> **PROVIDED RECORDS**:
____________

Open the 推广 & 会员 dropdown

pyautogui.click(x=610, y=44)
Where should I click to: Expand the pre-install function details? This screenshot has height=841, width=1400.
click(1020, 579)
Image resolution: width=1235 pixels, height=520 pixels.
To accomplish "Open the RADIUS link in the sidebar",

____________

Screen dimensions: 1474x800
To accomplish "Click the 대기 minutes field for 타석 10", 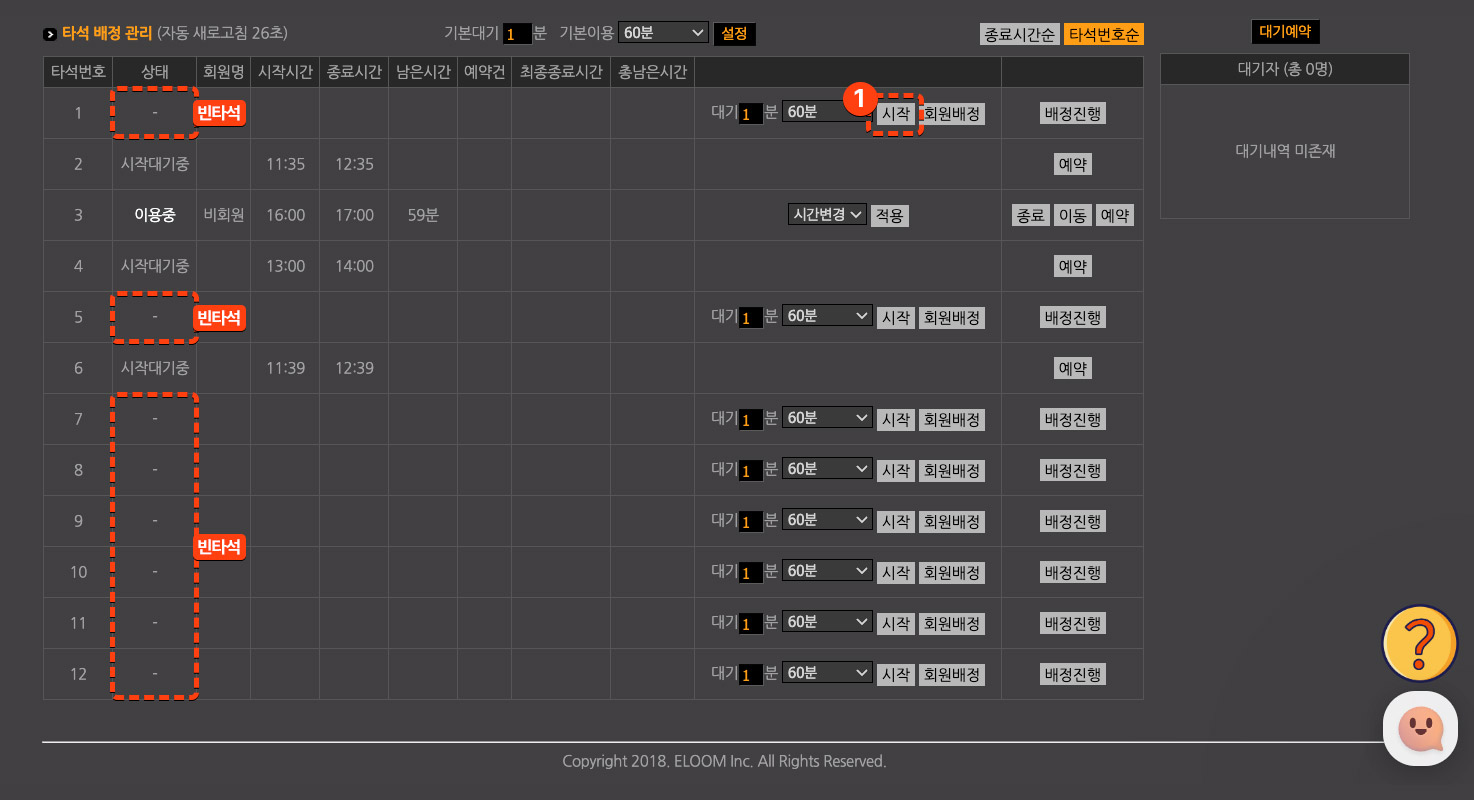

____________

> **EXERCISE DIRECTIONS**:
Rename "sidebar" to "side panel" in the stretch from the line containing "Where should I" through the line containing "the RADIUS link". Give back only those lines, with nothing else changed.

> **RESPONSE TO THE EXERCISE**:
Where should I click to: Expand the pre-install function details? This screenshot has height=841, width=1400.
click(1020, 579)
Image resolution: width=1235 pixels, height=520 pixels.
To accomplish "Open the RADIUS link in the side panel",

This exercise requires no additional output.